Nitzeira Watson Stewart’s first exposure to the maritime world was a punishment for bad behaviour. When she was a rebellious teenager, her father felt she needed more strict rules, so he enrolled her in a maritime high school in Panama City.
“You think that that high school will manage me or control me? I don’t think so,” she recalled saying to him.
But she told TradeWinds that her first glimpse of maritime as a teenager left Watson, now 34, wanting more of what would become an industry she loves.
Now the Panamanian is one of the rising stars of her country’s maritime sector.
During Nor-Shipping in June, when YoungShip Oslo unveiled its list of 10 Women to Watch, Watson was the only non-European to make the list.
The group’s communication director, Vilde Lyngstad Hageselle, said that among the reasons she was selected for the award was the fact that she received several other recognitions for her achievements at a young age.
Empowering young people
And YoungShip Oslo cited the fact that Watson is empowering other young people in the maritime field.
“The words describing Nitzeira were: virtuous, strong and intelligent,” Hageselle told TradeWinds.
Watson works as the legal representative for the Panama branch of the Nautical Institute, a nonprofit organisation focused on best practices and safety in the shipping industry.
Getting to this level of recognition was not easy.
Inside the bureaucracy
Watson spent a decade in technical roles at the Panama Maritime Authority (AMP), the country’s main government body overseeing shipping.
But in its bureaucracy, there seemed to be no room for growth, no help for a young person to make their way up the ladder. Although the maritime sector is important in Panama, opportunities are more readily available to those who have connections, she said.
“Here in Panama, we have a saying: ‘Contacto mata curriculum’,” she said, using a phrase in Spanish that roughly translates as “contacts trump a CV”.
Watson worried that as long as she stayed at AMP, she would be stuck behind the same desk for years. She also came to the conclusion that women have fewer opportunities in Panama’s maritime sector.
Looking abroad
“So I said, ‘I need to go to another country just to see if it is the same as here’,” she recalled.
She won the International Association of Ports and Harbors’ Biennial Training Scholarship, awarded to one woman in the maritime sector every other year, which allowed her to study in Spain for her master’s degree in maritime law and port management at Polytechnic University of Catalunya in Barcelona.
The chance to pursue her law degree did not come at the most convenient moment. Watson’s first child was only three months old, and her mother offered to care for the boy.

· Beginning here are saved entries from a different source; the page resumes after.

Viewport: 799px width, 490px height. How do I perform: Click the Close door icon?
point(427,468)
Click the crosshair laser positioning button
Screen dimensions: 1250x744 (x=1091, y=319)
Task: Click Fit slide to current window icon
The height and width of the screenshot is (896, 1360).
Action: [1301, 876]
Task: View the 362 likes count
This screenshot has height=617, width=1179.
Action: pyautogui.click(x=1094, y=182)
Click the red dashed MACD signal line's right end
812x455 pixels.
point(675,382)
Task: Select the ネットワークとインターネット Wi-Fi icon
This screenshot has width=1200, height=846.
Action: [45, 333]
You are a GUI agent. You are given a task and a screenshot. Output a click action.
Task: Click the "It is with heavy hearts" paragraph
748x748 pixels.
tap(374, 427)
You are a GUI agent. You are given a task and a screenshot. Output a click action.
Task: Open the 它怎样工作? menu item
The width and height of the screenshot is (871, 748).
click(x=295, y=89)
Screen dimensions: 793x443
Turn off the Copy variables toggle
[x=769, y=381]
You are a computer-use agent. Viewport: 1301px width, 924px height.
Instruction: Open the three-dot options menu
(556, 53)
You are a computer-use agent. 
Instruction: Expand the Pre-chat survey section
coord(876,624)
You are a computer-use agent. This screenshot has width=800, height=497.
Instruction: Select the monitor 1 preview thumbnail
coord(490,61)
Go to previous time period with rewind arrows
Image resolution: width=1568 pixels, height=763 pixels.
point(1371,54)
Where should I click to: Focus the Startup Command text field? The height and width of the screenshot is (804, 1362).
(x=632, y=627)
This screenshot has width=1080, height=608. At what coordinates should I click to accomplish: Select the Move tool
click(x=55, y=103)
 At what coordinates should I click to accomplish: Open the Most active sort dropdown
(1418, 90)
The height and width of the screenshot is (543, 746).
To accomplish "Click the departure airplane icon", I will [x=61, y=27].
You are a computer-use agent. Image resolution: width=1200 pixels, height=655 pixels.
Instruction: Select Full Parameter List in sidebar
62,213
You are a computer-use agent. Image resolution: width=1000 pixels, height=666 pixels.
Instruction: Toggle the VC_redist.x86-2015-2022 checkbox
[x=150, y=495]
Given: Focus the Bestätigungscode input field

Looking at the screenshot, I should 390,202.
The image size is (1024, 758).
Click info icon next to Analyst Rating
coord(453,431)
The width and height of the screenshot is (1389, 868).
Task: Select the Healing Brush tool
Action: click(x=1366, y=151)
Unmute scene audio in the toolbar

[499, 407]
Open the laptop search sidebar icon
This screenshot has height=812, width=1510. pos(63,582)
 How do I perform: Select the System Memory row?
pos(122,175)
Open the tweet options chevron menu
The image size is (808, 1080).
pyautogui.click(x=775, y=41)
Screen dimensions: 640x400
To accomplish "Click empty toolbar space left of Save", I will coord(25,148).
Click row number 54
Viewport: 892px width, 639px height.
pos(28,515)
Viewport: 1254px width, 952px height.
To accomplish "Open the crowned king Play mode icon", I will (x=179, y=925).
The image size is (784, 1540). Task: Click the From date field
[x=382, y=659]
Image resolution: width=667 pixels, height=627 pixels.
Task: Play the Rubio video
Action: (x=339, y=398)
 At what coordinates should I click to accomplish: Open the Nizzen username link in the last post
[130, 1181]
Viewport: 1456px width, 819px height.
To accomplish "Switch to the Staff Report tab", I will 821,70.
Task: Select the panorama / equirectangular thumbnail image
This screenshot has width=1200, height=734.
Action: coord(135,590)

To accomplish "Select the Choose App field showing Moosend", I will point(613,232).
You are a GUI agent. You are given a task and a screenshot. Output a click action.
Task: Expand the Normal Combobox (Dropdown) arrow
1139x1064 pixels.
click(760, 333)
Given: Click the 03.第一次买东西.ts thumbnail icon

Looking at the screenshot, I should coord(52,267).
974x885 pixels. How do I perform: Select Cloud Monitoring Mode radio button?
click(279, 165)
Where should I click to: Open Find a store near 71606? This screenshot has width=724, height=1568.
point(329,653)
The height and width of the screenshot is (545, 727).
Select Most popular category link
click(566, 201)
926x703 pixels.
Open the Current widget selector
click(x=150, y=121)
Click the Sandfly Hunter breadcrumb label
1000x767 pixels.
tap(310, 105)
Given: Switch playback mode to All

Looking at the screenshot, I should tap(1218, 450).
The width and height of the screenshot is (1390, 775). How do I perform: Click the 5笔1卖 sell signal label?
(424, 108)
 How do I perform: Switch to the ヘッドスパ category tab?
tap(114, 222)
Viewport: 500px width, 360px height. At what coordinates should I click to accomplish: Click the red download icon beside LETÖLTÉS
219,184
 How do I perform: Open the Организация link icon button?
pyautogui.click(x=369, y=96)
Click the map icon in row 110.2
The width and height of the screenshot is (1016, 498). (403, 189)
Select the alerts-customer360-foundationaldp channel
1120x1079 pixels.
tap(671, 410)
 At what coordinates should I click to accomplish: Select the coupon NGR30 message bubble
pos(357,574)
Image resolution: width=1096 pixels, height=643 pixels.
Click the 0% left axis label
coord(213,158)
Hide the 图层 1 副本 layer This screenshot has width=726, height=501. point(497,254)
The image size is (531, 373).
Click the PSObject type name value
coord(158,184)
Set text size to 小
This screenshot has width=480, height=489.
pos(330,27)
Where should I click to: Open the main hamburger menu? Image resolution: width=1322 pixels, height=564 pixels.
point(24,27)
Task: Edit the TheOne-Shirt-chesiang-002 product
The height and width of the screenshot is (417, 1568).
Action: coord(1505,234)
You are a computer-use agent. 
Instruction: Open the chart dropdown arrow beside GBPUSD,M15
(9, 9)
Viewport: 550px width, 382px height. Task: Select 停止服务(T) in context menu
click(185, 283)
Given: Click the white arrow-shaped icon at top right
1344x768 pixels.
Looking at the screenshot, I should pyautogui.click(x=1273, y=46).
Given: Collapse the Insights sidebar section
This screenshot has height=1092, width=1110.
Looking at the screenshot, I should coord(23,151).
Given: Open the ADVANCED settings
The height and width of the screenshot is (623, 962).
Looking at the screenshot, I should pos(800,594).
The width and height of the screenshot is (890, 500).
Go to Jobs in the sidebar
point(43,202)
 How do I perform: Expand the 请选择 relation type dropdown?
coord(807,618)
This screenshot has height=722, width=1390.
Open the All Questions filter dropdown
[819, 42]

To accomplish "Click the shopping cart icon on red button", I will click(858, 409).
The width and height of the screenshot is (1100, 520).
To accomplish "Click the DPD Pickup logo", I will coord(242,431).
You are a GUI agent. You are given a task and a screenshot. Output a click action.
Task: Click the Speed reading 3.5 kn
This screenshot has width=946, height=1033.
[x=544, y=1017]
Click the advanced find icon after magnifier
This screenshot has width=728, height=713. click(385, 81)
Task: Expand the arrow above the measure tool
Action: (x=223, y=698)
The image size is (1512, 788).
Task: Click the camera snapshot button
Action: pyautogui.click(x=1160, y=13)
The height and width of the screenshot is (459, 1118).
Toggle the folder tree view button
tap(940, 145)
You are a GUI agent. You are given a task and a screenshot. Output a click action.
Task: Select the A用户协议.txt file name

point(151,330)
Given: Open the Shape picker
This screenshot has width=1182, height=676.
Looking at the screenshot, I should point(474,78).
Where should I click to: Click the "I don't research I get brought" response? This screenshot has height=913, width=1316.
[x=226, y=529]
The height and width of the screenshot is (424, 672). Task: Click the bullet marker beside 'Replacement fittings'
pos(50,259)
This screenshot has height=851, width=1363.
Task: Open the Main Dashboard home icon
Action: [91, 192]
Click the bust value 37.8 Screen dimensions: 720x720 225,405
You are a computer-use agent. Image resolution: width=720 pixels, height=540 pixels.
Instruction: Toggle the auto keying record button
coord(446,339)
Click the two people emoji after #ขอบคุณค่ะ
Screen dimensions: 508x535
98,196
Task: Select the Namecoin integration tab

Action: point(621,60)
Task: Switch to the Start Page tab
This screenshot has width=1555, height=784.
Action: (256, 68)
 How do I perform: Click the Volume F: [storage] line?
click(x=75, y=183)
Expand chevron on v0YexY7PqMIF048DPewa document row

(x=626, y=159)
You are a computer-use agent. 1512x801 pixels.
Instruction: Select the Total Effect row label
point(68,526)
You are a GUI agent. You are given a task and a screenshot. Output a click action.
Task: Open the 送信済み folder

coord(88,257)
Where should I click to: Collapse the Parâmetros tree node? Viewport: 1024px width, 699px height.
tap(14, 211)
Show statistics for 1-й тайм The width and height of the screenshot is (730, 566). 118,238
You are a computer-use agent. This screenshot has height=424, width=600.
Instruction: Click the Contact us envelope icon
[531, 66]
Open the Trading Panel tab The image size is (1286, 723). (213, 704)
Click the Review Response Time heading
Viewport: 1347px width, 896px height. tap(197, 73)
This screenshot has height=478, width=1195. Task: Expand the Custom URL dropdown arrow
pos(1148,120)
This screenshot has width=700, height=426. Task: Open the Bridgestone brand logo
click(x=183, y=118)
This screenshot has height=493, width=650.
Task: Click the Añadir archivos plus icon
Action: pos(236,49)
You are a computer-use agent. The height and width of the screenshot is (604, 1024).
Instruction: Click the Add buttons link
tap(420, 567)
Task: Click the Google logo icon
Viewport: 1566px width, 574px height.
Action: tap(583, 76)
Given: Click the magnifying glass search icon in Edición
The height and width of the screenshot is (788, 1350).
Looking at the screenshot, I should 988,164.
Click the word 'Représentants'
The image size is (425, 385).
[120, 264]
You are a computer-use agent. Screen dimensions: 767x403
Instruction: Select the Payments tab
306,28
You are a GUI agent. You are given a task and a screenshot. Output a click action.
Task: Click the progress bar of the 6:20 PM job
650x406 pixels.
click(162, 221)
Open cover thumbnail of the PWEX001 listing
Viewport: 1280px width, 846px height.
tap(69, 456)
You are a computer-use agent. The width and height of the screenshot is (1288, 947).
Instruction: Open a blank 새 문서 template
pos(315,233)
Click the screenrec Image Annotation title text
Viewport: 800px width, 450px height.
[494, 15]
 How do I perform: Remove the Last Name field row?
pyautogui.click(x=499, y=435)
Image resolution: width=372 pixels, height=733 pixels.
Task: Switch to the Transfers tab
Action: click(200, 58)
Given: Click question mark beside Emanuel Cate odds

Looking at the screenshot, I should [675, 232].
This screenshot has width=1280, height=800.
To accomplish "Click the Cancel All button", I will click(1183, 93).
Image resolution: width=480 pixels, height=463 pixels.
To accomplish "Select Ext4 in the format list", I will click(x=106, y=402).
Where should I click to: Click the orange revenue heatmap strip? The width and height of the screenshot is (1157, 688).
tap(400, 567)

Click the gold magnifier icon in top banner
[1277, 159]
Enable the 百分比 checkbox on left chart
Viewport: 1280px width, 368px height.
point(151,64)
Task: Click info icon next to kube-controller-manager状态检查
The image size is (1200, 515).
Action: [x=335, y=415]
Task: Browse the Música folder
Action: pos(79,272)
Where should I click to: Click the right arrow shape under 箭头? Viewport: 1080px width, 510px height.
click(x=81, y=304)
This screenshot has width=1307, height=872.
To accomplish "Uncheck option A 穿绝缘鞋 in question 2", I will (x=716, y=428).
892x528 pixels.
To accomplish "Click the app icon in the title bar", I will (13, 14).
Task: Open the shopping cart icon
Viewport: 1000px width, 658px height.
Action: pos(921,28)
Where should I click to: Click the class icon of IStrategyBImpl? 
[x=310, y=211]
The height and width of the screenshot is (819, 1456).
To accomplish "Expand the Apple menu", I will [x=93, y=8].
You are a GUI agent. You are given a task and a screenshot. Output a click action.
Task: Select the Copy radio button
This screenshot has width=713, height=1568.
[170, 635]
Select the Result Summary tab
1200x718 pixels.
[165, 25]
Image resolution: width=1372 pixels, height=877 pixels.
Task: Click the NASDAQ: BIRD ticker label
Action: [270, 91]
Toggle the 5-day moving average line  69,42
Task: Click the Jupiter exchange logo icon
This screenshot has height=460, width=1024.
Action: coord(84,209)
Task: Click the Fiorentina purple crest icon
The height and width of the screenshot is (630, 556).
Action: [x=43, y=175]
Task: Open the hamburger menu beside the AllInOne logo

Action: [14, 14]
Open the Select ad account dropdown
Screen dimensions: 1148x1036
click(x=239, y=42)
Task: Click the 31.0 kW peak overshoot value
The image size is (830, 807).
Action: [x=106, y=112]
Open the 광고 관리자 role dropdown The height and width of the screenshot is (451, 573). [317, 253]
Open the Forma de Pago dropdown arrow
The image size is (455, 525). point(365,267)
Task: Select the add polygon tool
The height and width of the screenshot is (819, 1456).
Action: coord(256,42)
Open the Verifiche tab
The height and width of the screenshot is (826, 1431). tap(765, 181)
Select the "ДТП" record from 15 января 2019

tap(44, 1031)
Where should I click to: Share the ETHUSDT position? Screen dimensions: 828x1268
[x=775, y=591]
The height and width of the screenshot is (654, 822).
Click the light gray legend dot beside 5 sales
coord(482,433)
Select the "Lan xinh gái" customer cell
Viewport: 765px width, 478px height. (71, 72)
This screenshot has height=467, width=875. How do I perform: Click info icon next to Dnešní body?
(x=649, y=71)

Being separated from him was tough, and she considered returning home to Panama.
“Don’t return to Panama if you don’t have that masters in your hand,” her mother said, as Watson recalled.
The time in Spain opened new perspectives, as she was exposed to a new culture and networked with professionals from outside her home country.
If she thought opportunities seemed to be hard to reach in Panama, her time in Barcelona was also confirmation that they could be obtained through “sacrifice and effort”.
“I just told myself that I have potential and I can show myself and show my family and show my friends and show everyone that is looking at me that we have opportunities — we have big potential — but we have to work for it,” said Watson.
That is a message that she shares with other young women — that shipping does have opportunities for them, but they have to reach out and grab them — as president of YoungShip Panama, a branch of the wider YoungShip organisation that she co-founded.
‘You have to show what you can do’
“If you don’t go look for it, you will not get it, and when you have the opportunity, you have to show that you can do it,” said Watson, who also has a bachelor’s degree in maritime science.
Her experience in Spain and other accolades opened doors, as international recognition led to more acceptance in Panama.
But Watson seems eager to change that about her country, to open doors for young people inside Panama.
Asked where she hopes her career will take her, those young people remain on her mind.
‘Education has to change’
Watson wants to change her country’s education system, which she described as poor compared to her university experience in Barcelona. To do that, she sees politics as one potential career path.
“We are a maritime country, but we don’t have the real education that we need,” she said.
“Contacto mata curriculum — I think that has to change. I think education has to change… We have to give more opportunities to young leaders.”